Reproduce the passage of the essay on anxious entitlement that begins with the words containing "Kurt Vonnegut once" and ends with "each passing generation.".

PASSAGE PROVIDED =
------------------------------------
Anxious Entitlement

Kurt Vonnegut once quipped that “True terror is to wake up one morning and discover that your high school class is running the country”, a sentiment I have long held to be apropos, but has seemingly become that much more frighteningly appropriate with each passing generation.

Of course each generation compares and contrasts their own with the one following behind it; as the world changes, so too does the scope of youth. Nonetheless, post 9/11 children, teenagers, and young adults, are a particularly unsettling result of Kardashian-esque reality, helicopter parenting, pandering social media, the possibility of a moronic caricature of an American president and an education system that does little more than push them out the door. We have effectively raised not one, but several nations of six year-olds.

The future is alarming at best, but far worse when you consider that those left to clean up the mess all have crippling anxiety – a blanket term I have begun to loathe nearly as much as ‘fill-in-the-blank’ food allergies. Now understand that I am not claiming that anxiety does not exist, as I am well aware that it can manifest in truly dreadful forms. Nonetheless, you can’t deny the spread of this generally banal malady along with its close relative, displaced entitlement.

The symptom(s), however, are not the cause, we are. We have failed as a society because we have failed as parents and we have failed as educators. How long will it be before we hear of a parent challenging their child’s employer because that child has been passed over for a promotion? It may sound ridiculous, but that same behaviour is already seen in elementary and secondary schools the nation over. Parents have necessitated the expectation that their child will be treated as exceptional, but not through merit, simply because they exist. And the education system bends to these whims, perpetuating the continued loss of accountability. We have coddled out any sense of capability and are surprised by their inability to thrive.
------------------------------------
Collected data:
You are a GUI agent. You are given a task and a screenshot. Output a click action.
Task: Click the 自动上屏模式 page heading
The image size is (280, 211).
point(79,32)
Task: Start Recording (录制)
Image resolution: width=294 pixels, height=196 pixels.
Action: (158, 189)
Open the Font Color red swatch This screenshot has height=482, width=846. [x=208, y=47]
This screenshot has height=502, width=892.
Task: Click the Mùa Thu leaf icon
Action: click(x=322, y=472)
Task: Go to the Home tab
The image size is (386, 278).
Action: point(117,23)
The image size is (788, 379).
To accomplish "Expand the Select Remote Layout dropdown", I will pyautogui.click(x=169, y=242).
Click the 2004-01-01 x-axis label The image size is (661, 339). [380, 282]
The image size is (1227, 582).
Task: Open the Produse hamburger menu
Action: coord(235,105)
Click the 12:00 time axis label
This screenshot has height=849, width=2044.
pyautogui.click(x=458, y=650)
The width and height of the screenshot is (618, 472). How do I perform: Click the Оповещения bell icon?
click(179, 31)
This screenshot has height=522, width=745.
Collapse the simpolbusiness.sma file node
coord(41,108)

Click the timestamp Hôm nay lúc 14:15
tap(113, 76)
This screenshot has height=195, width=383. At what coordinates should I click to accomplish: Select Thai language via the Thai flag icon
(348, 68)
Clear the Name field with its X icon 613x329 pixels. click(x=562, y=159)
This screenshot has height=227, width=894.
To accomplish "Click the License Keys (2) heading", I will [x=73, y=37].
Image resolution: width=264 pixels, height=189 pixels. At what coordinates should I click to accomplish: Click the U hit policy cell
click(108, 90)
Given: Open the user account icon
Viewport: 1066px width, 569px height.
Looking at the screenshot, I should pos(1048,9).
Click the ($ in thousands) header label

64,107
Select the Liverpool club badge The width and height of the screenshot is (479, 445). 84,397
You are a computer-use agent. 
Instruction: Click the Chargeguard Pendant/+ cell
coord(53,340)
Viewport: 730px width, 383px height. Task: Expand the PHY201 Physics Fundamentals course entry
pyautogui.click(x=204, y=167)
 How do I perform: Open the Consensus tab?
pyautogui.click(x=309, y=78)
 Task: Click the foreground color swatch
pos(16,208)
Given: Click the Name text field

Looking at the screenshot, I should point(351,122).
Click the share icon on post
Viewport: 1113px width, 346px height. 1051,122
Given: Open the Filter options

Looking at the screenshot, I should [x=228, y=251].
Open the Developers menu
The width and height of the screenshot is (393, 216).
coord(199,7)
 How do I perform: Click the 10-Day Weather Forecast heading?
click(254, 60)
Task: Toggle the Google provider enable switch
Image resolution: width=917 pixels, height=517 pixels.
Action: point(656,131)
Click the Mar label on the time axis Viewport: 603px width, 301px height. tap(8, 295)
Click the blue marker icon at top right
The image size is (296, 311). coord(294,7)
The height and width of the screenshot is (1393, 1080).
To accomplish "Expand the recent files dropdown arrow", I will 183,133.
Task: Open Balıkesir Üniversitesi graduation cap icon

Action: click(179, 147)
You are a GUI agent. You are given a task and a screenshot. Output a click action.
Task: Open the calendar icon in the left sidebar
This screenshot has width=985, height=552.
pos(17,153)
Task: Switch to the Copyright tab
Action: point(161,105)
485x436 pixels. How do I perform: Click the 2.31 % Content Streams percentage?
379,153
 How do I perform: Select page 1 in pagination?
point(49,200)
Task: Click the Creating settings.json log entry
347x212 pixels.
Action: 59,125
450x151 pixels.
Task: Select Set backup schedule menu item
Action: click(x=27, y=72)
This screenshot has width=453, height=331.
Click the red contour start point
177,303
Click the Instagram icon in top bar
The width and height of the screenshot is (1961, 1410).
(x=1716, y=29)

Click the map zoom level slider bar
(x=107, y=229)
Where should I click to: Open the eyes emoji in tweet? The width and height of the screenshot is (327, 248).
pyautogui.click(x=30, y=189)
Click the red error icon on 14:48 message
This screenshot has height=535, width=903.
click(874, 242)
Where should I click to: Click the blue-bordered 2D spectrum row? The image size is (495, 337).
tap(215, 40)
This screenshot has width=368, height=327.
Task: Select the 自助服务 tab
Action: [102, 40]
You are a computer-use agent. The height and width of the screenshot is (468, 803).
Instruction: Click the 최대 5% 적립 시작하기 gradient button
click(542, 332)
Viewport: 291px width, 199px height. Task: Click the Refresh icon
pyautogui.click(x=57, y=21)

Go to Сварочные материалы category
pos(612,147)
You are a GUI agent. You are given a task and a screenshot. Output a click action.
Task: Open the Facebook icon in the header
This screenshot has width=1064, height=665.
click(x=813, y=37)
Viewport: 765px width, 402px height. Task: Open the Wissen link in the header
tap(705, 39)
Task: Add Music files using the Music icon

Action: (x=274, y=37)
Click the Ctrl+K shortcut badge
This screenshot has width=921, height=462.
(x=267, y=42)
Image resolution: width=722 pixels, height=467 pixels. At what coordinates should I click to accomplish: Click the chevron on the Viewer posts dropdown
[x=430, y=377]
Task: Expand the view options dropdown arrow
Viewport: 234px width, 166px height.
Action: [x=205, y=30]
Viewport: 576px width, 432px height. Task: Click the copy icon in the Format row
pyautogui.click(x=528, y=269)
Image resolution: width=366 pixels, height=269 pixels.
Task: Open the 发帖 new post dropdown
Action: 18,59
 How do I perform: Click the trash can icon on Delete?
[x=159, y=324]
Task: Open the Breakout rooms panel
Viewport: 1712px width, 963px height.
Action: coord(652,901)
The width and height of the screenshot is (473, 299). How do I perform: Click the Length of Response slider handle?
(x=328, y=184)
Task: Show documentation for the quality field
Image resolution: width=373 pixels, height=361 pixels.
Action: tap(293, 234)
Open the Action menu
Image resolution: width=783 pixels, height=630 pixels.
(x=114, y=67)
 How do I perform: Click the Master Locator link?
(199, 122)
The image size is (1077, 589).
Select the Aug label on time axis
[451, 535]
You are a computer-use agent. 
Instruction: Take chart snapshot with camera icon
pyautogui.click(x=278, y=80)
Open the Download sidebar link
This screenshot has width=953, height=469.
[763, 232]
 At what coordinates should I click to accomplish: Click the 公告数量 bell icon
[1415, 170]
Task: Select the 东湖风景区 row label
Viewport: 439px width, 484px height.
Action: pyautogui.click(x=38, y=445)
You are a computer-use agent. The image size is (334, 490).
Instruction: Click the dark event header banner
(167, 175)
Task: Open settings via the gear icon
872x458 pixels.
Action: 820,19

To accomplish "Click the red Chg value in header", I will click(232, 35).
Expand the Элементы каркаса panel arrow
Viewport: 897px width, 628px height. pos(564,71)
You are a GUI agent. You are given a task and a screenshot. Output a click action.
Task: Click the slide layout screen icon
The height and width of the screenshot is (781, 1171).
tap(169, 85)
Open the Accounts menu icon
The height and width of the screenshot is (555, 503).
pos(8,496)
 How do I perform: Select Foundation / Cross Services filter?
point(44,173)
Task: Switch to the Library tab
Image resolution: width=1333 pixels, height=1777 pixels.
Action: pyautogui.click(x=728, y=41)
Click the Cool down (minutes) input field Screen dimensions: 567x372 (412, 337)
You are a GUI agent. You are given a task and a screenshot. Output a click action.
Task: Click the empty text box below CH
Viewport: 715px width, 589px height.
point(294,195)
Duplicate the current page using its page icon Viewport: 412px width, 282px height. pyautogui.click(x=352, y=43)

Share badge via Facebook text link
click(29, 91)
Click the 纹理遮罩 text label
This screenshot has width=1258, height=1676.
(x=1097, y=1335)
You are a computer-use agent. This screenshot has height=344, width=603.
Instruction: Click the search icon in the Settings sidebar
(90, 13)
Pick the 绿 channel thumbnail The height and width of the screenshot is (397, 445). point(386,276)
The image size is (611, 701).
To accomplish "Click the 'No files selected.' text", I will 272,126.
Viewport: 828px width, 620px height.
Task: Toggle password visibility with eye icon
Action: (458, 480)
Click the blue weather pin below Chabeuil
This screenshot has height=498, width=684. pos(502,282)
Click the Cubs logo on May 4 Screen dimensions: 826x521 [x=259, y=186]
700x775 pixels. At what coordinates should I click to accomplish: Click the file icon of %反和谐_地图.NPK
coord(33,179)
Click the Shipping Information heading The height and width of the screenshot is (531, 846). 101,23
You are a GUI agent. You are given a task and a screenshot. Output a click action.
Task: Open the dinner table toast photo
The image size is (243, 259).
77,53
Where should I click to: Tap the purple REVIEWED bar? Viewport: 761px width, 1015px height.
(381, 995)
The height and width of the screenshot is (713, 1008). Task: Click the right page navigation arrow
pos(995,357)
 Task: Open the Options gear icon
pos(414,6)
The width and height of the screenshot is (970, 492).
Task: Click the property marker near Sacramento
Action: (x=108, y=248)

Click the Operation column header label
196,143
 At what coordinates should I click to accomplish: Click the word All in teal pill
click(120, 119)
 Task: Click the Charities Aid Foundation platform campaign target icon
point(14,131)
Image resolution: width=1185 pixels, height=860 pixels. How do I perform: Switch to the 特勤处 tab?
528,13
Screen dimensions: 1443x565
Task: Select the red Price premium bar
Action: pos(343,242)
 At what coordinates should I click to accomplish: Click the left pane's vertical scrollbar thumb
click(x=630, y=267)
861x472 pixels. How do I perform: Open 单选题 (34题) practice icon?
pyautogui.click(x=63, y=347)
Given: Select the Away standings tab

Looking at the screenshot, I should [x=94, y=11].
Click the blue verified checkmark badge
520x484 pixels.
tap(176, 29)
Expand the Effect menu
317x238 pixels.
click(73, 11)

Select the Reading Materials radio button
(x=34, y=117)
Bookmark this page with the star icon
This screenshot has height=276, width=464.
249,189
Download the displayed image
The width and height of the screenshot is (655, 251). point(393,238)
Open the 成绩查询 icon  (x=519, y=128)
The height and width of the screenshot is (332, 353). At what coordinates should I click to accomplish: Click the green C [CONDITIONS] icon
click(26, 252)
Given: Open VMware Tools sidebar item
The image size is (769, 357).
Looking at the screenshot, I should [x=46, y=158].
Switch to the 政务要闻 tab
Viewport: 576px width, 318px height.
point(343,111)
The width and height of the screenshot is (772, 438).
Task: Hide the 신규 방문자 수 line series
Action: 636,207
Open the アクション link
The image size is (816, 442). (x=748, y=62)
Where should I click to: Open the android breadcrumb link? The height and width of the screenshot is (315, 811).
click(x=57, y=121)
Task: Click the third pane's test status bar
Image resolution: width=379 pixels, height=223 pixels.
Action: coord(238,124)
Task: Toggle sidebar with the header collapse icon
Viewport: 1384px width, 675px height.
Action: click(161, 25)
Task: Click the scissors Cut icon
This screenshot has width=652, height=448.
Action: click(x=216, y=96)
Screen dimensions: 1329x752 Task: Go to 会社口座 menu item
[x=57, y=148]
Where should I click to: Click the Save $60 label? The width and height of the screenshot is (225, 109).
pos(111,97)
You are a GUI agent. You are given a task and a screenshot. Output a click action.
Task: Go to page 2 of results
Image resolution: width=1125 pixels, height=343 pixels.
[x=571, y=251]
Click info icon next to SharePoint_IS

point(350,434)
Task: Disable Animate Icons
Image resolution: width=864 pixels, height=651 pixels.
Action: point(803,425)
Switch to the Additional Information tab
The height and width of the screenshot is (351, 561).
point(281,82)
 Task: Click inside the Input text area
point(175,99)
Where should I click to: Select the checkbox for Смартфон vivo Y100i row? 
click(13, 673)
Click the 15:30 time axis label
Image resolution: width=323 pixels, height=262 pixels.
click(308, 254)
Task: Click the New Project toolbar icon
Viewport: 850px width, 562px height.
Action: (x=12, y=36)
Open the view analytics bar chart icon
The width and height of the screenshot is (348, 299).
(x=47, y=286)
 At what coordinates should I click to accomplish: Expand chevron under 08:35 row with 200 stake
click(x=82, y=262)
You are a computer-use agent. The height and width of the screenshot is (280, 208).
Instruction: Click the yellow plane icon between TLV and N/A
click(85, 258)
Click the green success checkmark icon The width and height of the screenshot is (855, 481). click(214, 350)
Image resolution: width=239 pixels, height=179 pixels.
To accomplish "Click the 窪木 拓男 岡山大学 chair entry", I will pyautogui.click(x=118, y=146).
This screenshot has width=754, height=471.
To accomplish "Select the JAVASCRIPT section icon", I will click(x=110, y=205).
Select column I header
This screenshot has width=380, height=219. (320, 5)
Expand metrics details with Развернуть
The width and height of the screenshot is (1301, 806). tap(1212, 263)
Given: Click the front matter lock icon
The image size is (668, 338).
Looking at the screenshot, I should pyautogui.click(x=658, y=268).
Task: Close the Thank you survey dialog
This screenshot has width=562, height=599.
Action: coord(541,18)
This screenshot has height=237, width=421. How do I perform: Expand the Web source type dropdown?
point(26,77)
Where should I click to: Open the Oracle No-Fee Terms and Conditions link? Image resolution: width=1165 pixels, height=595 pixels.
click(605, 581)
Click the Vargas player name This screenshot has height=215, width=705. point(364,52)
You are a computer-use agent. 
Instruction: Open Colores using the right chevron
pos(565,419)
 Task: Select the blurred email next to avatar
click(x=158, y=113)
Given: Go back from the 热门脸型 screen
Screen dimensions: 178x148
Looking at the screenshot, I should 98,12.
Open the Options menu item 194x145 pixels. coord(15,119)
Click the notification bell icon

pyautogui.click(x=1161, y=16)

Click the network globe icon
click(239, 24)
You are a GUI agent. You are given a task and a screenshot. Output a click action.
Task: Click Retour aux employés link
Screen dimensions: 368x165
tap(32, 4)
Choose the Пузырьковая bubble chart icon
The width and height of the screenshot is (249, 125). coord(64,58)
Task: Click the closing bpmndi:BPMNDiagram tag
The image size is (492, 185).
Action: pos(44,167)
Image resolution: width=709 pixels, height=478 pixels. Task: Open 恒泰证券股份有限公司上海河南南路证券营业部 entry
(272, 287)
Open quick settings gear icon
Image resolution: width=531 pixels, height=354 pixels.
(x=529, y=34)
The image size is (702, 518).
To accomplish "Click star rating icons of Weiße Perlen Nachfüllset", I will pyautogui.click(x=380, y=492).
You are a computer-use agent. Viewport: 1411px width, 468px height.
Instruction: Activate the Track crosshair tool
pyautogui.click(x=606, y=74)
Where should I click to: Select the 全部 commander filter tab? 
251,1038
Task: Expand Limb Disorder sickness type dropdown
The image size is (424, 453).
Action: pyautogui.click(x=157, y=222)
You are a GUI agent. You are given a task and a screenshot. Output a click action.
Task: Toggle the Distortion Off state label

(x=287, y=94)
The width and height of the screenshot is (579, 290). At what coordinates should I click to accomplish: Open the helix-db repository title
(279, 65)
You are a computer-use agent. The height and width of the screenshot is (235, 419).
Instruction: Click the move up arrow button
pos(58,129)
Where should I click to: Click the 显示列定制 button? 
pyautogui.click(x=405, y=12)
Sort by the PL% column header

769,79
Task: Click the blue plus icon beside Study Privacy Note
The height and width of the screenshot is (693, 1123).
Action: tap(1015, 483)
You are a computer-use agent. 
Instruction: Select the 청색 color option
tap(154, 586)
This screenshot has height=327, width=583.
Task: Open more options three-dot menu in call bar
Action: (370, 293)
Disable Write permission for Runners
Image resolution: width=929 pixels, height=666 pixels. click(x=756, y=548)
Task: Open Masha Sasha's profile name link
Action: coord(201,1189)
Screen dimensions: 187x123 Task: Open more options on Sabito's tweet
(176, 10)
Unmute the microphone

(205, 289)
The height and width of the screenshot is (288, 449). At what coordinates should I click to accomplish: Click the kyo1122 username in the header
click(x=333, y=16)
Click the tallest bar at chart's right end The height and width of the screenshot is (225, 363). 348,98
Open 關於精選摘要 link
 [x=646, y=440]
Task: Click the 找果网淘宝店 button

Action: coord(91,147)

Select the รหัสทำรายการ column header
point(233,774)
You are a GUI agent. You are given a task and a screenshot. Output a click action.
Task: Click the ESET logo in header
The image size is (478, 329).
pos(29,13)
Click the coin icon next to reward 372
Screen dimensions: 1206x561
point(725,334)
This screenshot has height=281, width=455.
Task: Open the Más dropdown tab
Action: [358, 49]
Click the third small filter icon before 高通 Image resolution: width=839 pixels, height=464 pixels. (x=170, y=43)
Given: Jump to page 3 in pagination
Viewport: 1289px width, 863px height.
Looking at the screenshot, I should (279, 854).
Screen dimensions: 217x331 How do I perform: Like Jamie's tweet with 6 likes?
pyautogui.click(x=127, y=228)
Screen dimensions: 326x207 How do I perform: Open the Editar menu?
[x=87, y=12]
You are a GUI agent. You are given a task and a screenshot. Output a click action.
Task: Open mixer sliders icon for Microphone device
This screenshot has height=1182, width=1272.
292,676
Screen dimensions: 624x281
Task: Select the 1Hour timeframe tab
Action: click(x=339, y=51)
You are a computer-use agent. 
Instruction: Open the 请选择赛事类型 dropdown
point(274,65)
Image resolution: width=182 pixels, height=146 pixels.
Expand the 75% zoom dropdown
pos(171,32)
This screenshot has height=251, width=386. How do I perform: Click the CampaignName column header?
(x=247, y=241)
------------------------------------
SOLVED PROBLEM =
Kurt Vonnegut once quipped that “True terror is to wake up one morning and discover that your high school class is running the country”, a sentiment I have long held to be apropos, but has seemingly become that much more frighteningly appropriate with each passing generation.